The School for Wives. Whitely’s new translation sets the tone for this robust and funny production.

SfW Elegant - Tess Mc Manus as Agnès, Andy Massingham as Arnolphe - photo David Whiteley Andy Massingham and Tess McManus.  Photo: David Whitely.

Reviewed for The Citizen.  Initially, it jars. Here are members of the mid-17th century French aristocracy in full period costume peppering their speech with modernisms like “Our wives sometimes screw us” and “ditz.”

But David Whiteley’s new translation of Molière’s classic comedy about jealousy, self-deceit and assorted other human idiocies – along with their flip side, love – not only soon comes to feel natural but also sets the tone for this robust and funny production of The School for Wives.
With John P. Kelly in the director’s chair, the show happily blends bits of slapstick, commedia dell’arte and farce into a well-realised production that’s at once modern and of the period. Which, considering that our basic foibles haven’t changed over the centuries, makes sense.

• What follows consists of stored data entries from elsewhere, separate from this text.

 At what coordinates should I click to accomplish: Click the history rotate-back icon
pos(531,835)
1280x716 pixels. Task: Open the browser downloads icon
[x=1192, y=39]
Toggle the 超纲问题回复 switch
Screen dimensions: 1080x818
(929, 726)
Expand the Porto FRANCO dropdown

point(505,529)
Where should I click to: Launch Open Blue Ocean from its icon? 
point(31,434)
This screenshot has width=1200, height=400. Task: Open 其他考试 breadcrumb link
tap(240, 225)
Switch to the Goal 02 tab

The arrogant and sexist blowhard Arnolphe (Andy Massingham in full stride) is at the centre of the story. An aging aristocrat who fears cuckoldry the way most men fear death, he’s hit on a way to secure the perfect wife: he’s had his ward Agnès (Tess McManus, nicely blending ingénue and sullen teenager) raised in a convent where, presumably schooled in obedience and ignorance, she’ll now make the ideal, faithful mate.

Arnolphe’s scheme is, in keeping with his self-absorbed nature, despotic and, in our eyes especially, antediluvian. “Your sex only exists so that man can be revered/The power and the glory belong to the beard,” he declaims to Agnès in the early going. One detected a frisson of fury amid the laughter that the line drew on opening night.

Arnolphe’s plan, of course, backfires. Human nature bridles under suppression and when the handsome if vain Horace (Drew Moore in magnificent, rock star-like black tresses created by costume designer Patrice-Ann Forbes) happens along, he and Agnès quickly become an item.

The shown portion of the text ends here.